→ **Task**
Restate word for word the lines below from the one that has "[Follow on Instagram] (168, 1528)" through the one that has "SHIPPING (587, 2445)", keeping both and dropping all pictures.

→ **Given data**
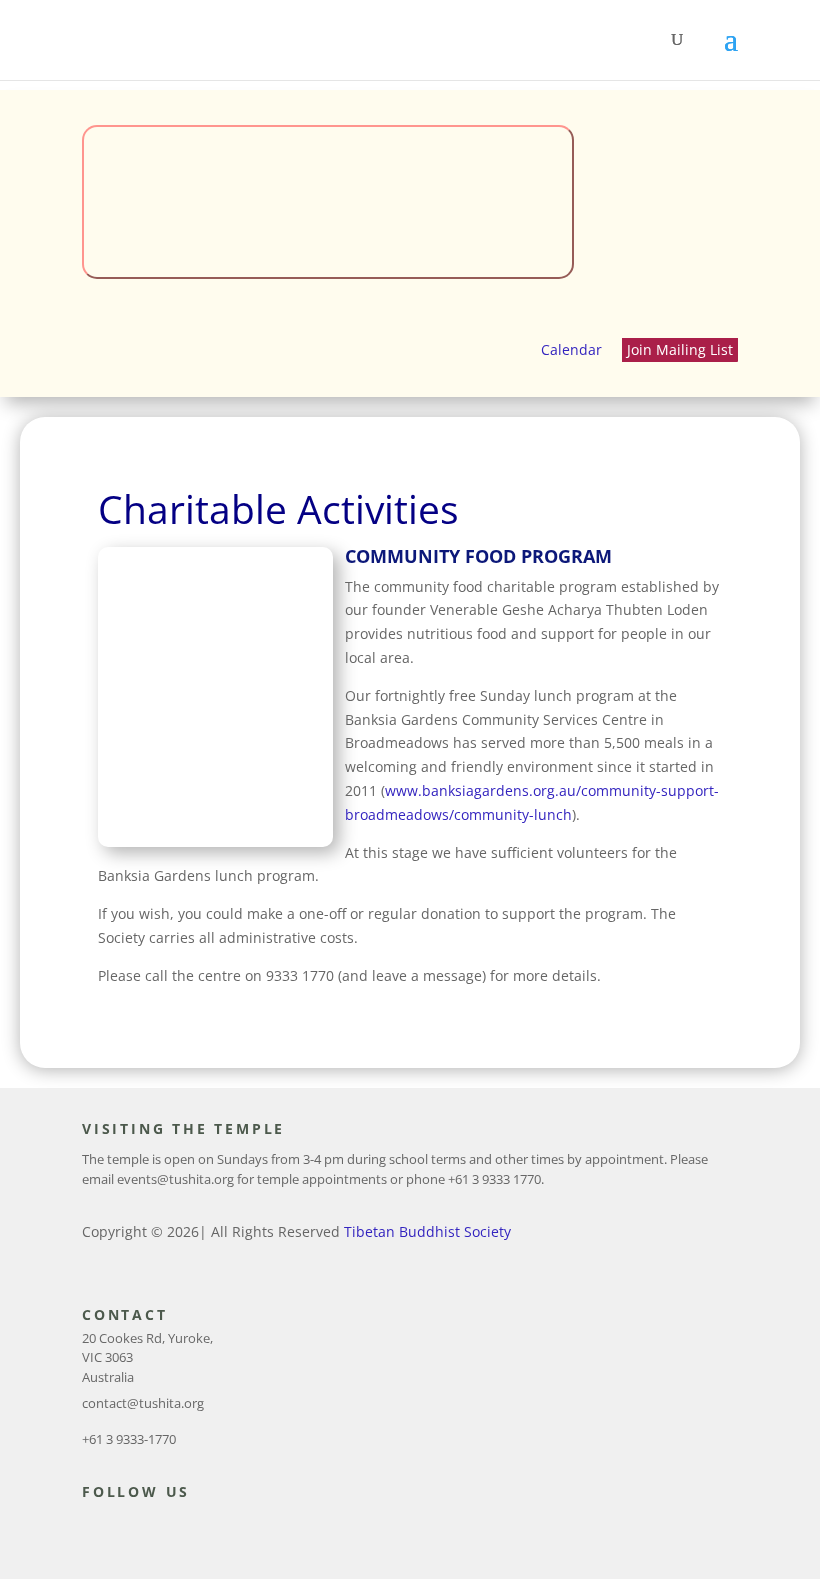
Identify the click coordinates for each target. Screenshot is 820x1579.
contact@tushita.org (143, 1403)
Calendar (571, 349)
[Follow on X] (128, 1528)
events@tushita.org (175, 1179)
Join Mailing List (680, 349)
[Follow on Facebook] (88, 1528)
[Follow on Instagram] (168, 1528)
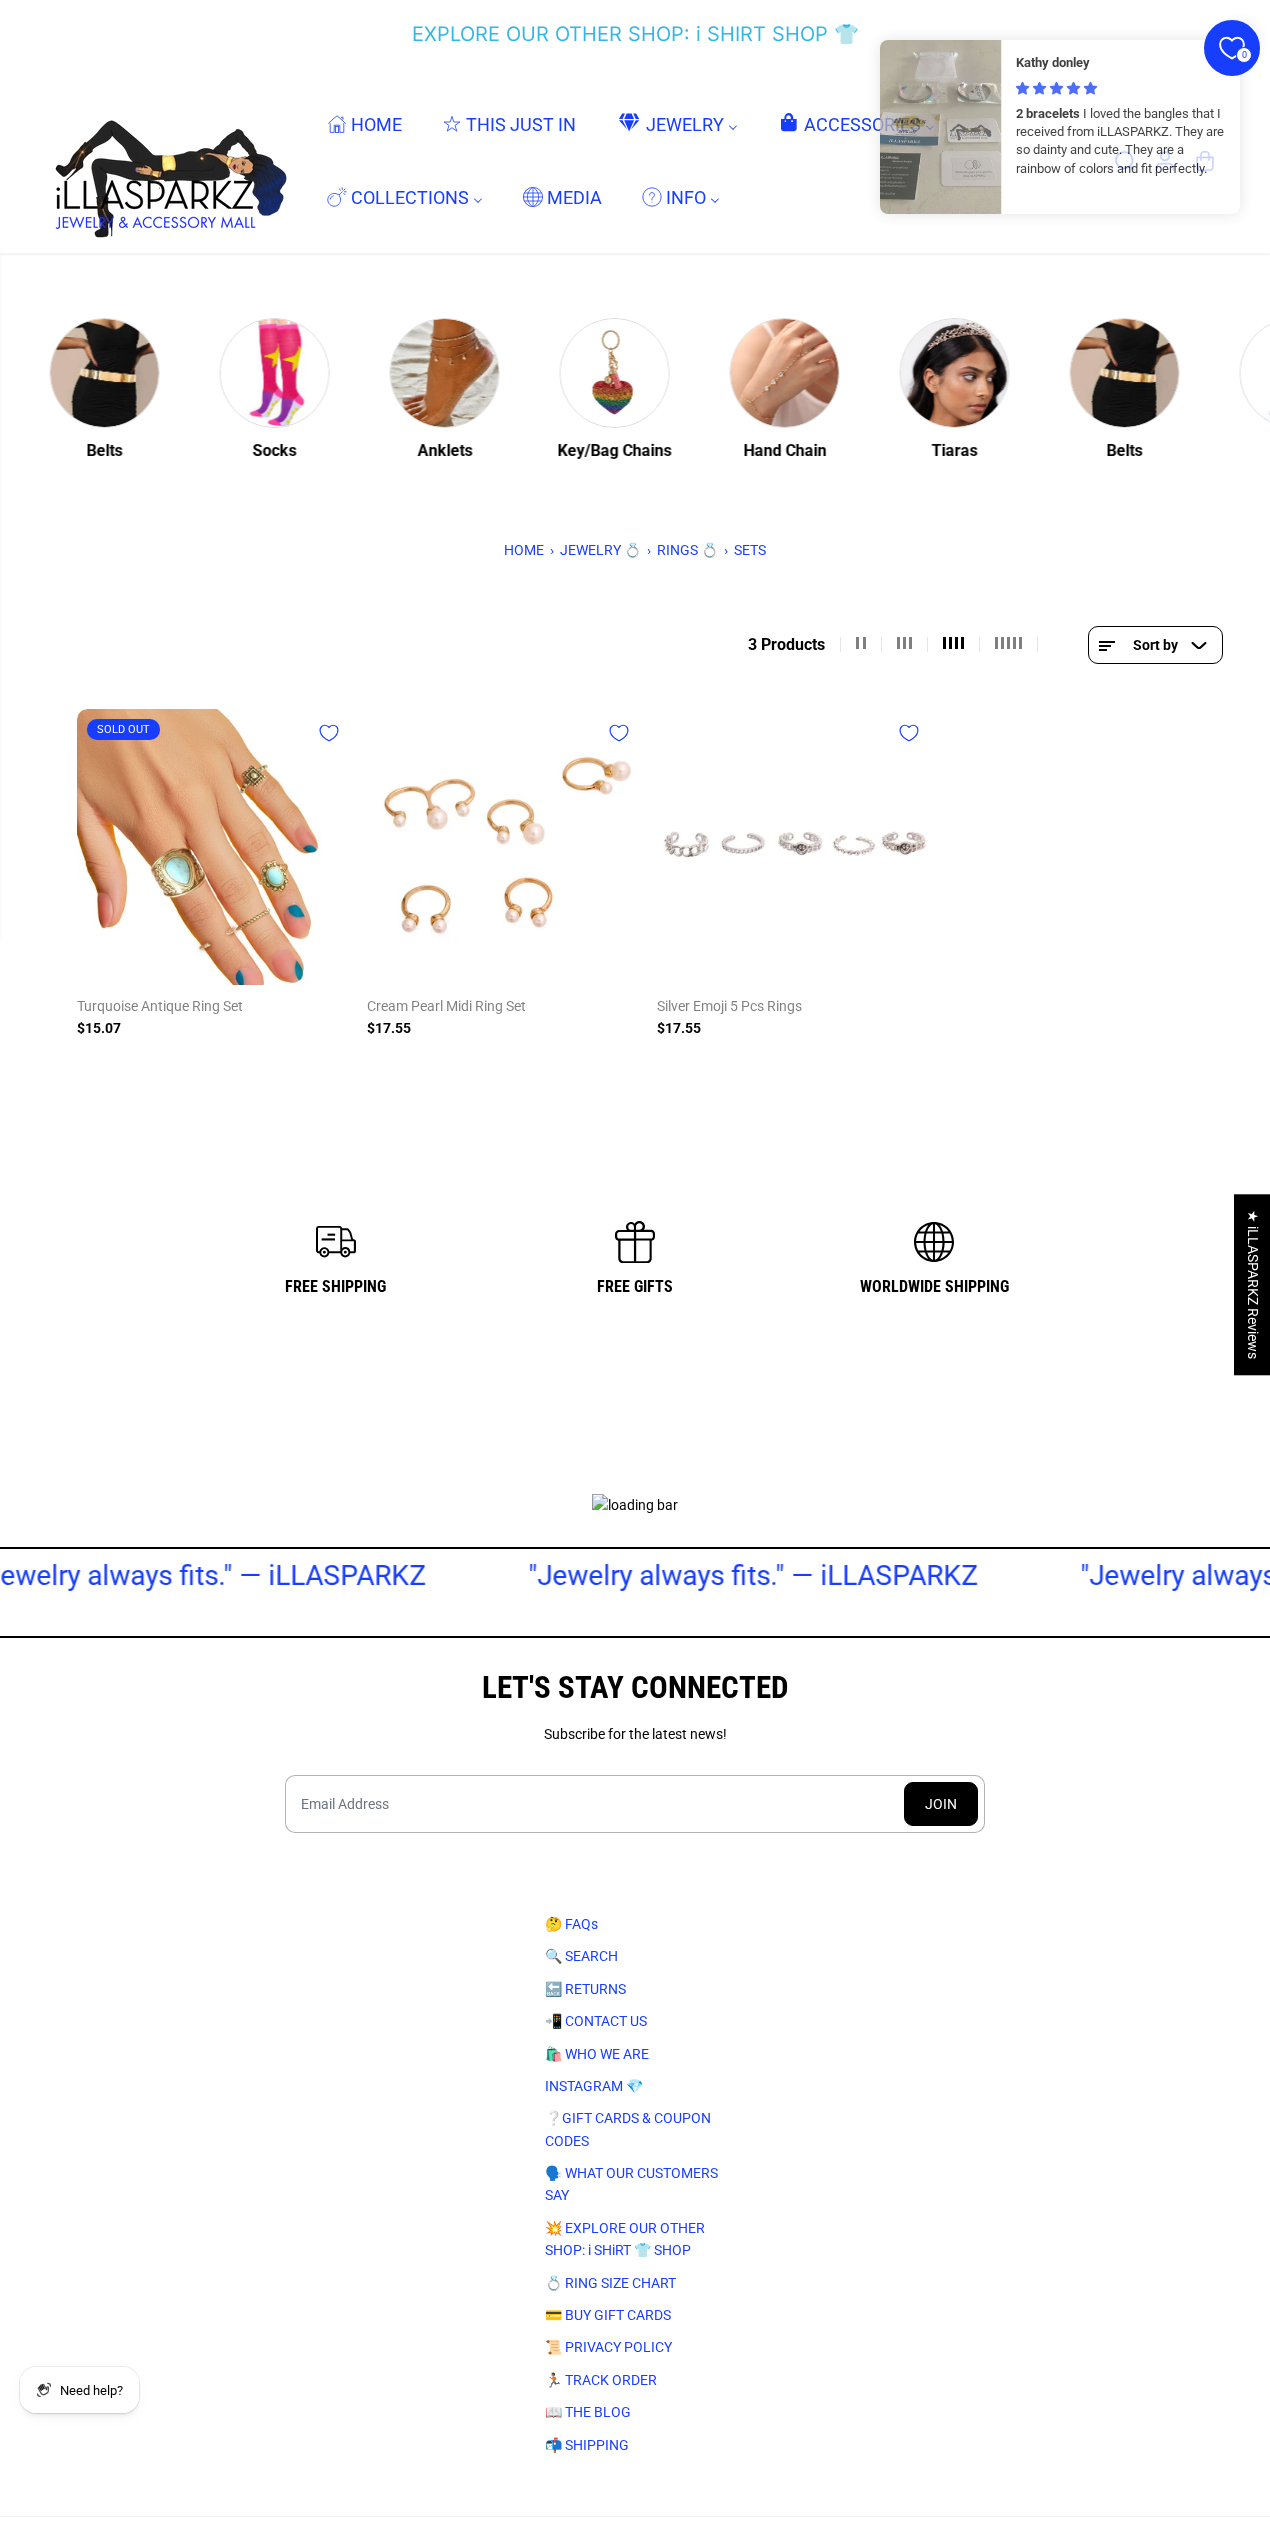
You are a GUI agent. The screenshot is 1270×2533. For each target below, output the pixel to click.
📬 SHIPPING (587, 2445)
* * *
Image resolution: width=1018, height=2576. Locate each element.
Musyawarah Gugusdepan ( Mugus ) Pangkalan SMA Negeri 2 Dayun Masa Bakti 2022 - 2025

→ **Exercise solution**
[Follow on Instagram] (168, 1528)
You are a GUI agent. The screenshot is 1270×2533. For each target below, output the pixel to click.
📬 SHIPPING (587, 2445)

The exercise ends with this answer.